Nachhaltige Lösungen für den sicheren Umgang mit radioaktiven Abfällen

Nachhaltigkeit in der Kerntechnologie bedingt einen verantwortungsvollen Umgang mit den radioaktiven Abfällen. Forscherinnen und Forscher haben in den letzten Jahrzehnten intensiv an der Behandlung und Entsorgung der Abfälle geforscht. Zahlreiche Lösungen wurden entwickelt, sodass die Technologie zur sicheren Entsorgung nun vorhanden ist. Bei der Optimierung dieser Lösungen fliessen auch Innovationen ein. Die Internationale Atomenergie-Organisation (IAEO) fördert den Informationsaustausch unter den Beteiligten, zum Beispiel mit Konferenzen.

14. Apr. 2022
Das geologische Tiefenlager Onkalo
In Finnland wird das geologische Tiefenlager «Onkalo» für ausgediente Brennelemente 2025 den Betrieb aufnehmen. Auch dieses Beispiel zeigt, dass die Entsorgung von radioaktiven Abfällen technisch gelöst ist.
Quelle: Posiva Oy

Bei Anwendungen der Kerntechnologie fallen radioaktive Abfälle an, mit denen verantwortungsvoll umgegangen werden muss. Die Nuklearindustrie ist sich dieser Verantwortung bewusst. Ende 2021 fand in Wien ein fünftägiges Webinar zum Thema «Entsorgung radioaktiver Abfälle – Lösungen für eine nachhaltige Zukunft» statt. Hauptziel der Konferenz war es, den Informationsaustausch über aktuelle Fortschritte und Lösungen zu fördern. 886 Personen aus 92 Ländern nahmen teil – online oder vor Ort.

In ihrer News zum Webinar schreibt die IAEO, dass die Nuklearindustrie verschiedene Innovationen entwickle, um die Herausforderungen im Umgang mit radioaktiven Abfälle zu bewältigen: mitunter die geologische Tiefenlagerung, einen optimierten Umgang mit radioaktiven Materialien und den verstärkten Einsatz digitaler Werkzeuge zur Förderung der Kommunikation innerhalb der Forschungsgemeinschaft.

Angezeigte Daten —
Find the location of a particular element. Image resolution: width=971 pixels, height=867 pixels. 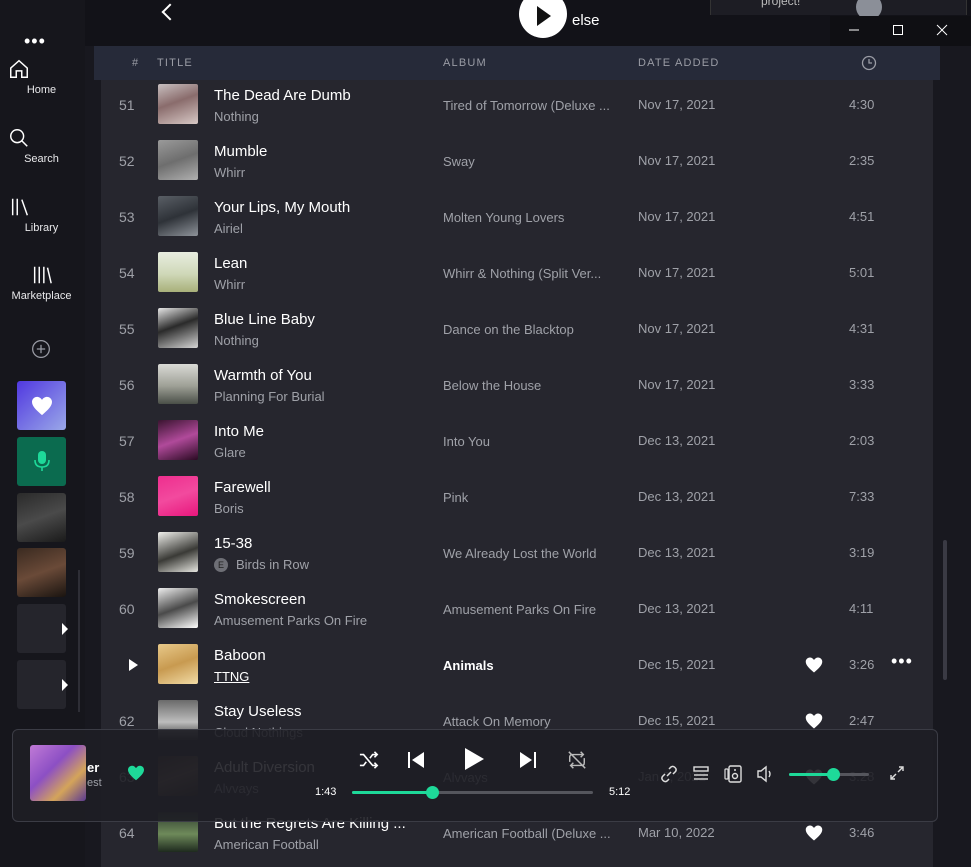

track-album: Dance on the Blacktop is located at coordinates (534, 330).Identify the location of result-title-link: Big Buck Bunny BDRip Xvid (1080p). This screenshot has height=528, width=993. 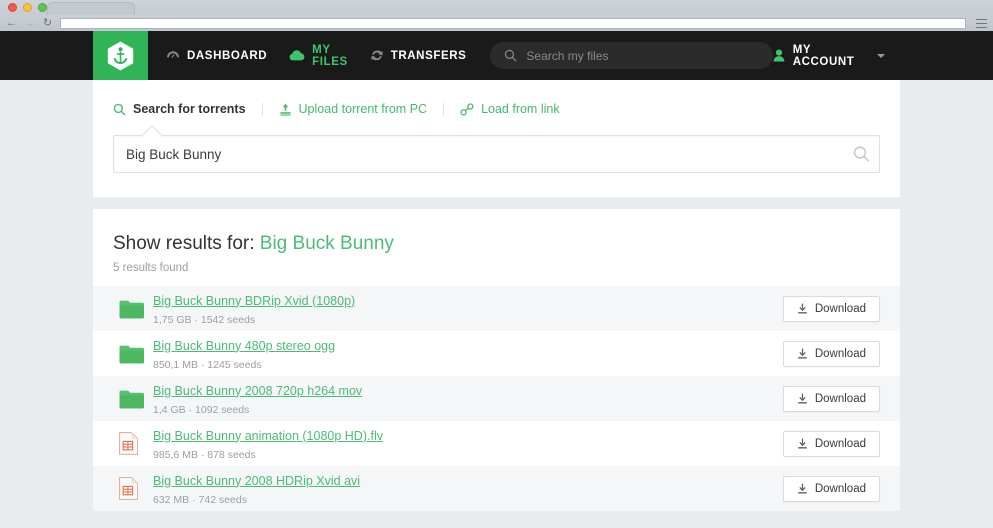
(254, 301). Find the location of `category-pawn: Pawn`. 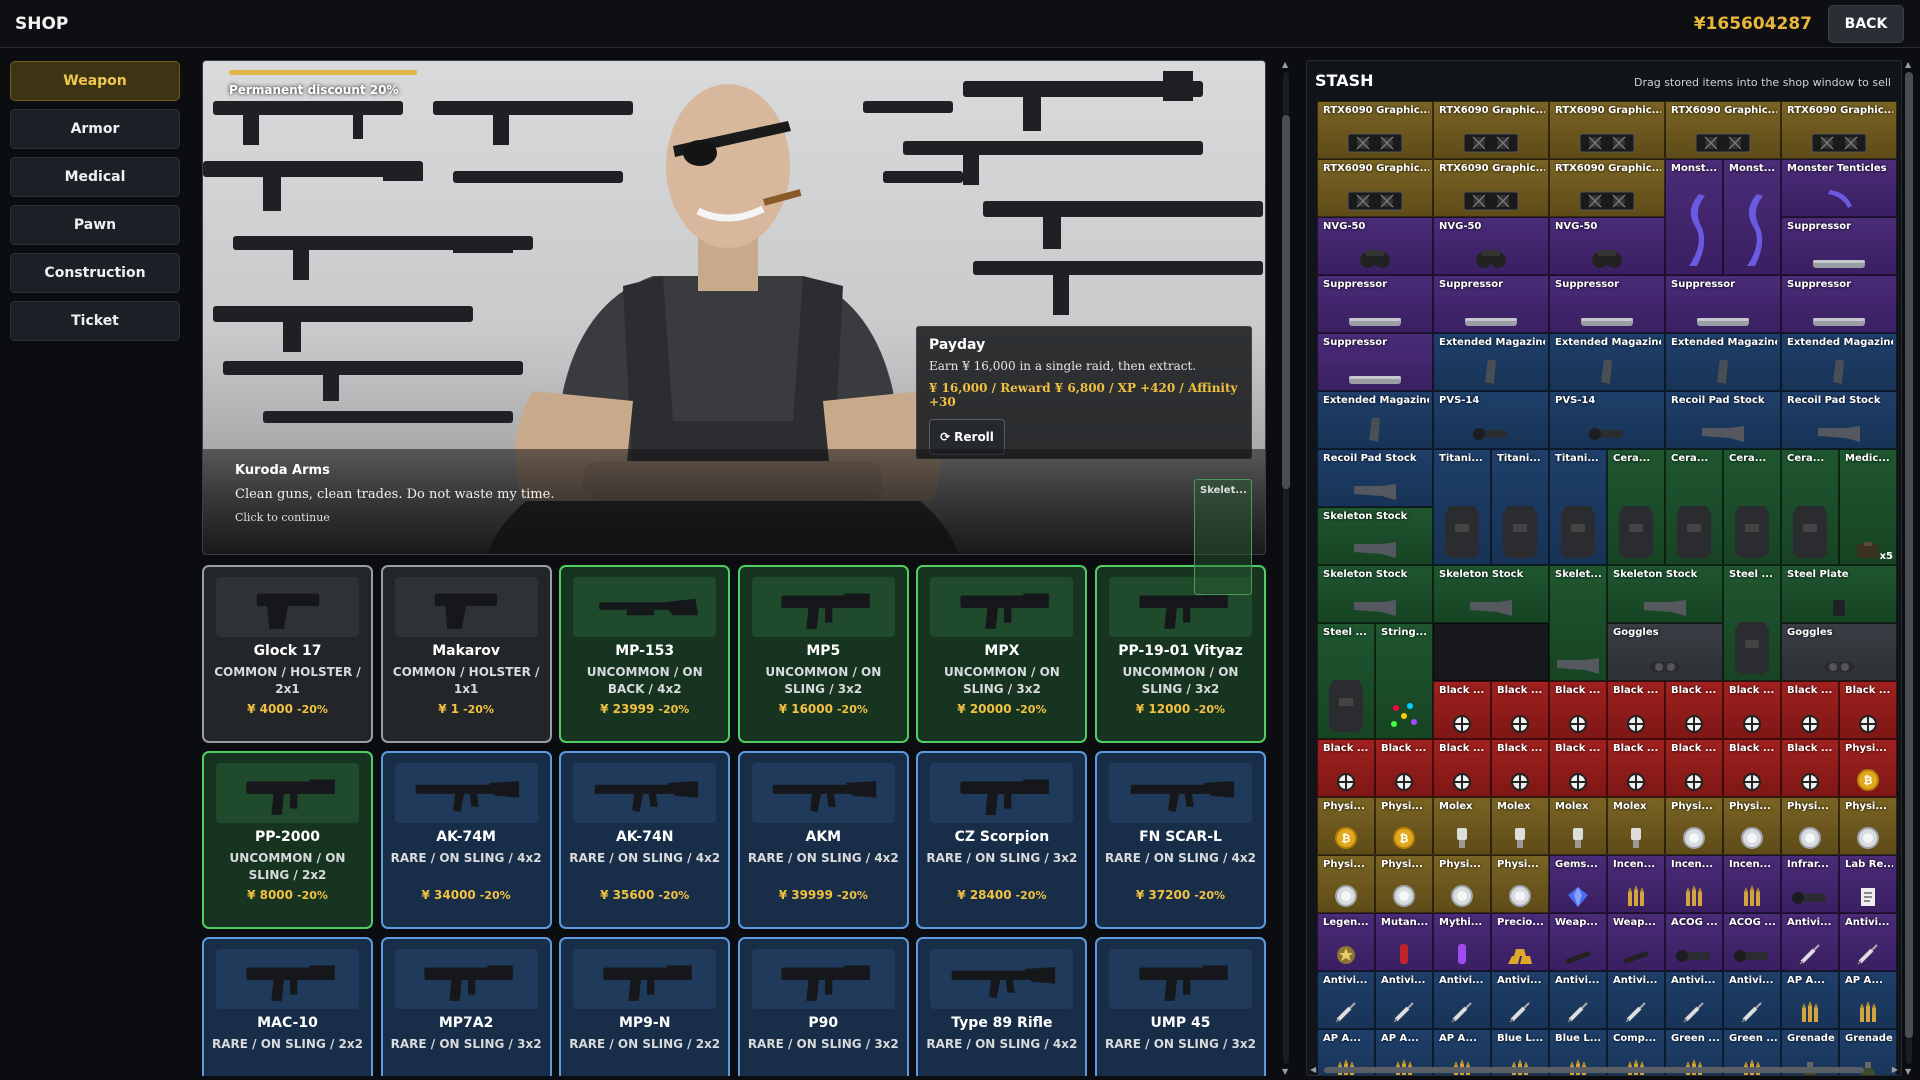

Aufgabenstellung —
Schreiben Sie aus dem Lesetext den Abschnitt wortgetreu ab, der mit den Worten „14. Apr. 2022“ beginnt und mit „technisch gelöst ist.“ endet.

Bearbeitete Aufgabe —
14. Apr. 2022
Das geologische Tiefenlager Onkalo
In Finnland wird das geologische Tiefenlager «Onkalo» für ausgediente Brennelemente 2025 den Betrieb aufnehmen. Auch dieses Beispiel zeigt, dass die Entsorgung von radioaktiven Abfällen technisch gelöst ist.